Banka kredilerine ulaşmada sıkıntı yaşayan şirketlerin aklına haklı olarak gelen ilk şey, piyasadan olan alacakları. Şirketler ilk olarak bu alacaklarının peşine düştü! Bu alacaklar, sadece mal ve hizmet satışından doğan alacakları değil, Devletten olan alacakları da kapsıyor.

Şirketlerin Devletten olan en önemli alacakları; hakedişler, KDV iadeleri ve devir KDV’den oluşuyor.


Devir KDV’nin tahsili sorunlu!

Zaman zaman gecikmeler olsa da, Devletten olan hakediş alacakları ödeniyor. KDV iadelerinde yaşanan sorunlar ve tıkanıklıklar da, son dönemlerde alınan önlemler ve hayata geçirilen yeni düzenlemeler sonrasında büyük ölçüde giderildi. Bu iadeler de sorunsuz bir şekilde yapılıyor. Yani, Devletten olan bu iki alacak türünde tahsilat açısından fazla bir sorunla karşılaşılmıyor.

En büyük sorun, devir KDV alacaklarında yaşanıyor.

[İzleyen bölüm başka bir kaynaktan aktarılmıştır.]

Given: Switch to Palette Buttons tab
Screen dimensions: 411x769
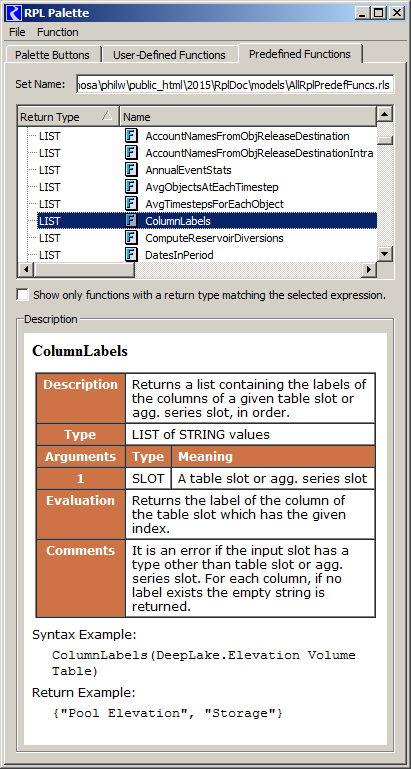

Devir KDV sorunu, 37 yıl önce getirilen ancak güncellenmeyen KDV sisteminin yarattığı yapısal bir sorun. Yani, sadece bugünün sorunu değil. Bu sorun, 1985 yılında yürürlüğe giren KDV Kanununda yer alan özel bir düzenlemeden kaynaklanıyor. Getirildiği dönem itibarıyla doğru ancak, günümüz koşullarında olmaması gereken bir düzenleme.


Devir KDV neden sıkça gündeme gelmeye başladı?

Bu konu, devir KDV tutarının yüksek olmaması nedeniyle pek gündeme gelmiyordu, kimse de üzerinde fazla durmuyordu. Ancak, son dönemde ekonomimizdeki olumsuz gelişmeler, banka kredilerine erişimde yaşanan sorunlar, şirketlerin finansman sıkıntılar vb., iş dünyasının gözünü 400 Milyar TL’yi aşan devir KDV’ye çevirmesine neden oldu.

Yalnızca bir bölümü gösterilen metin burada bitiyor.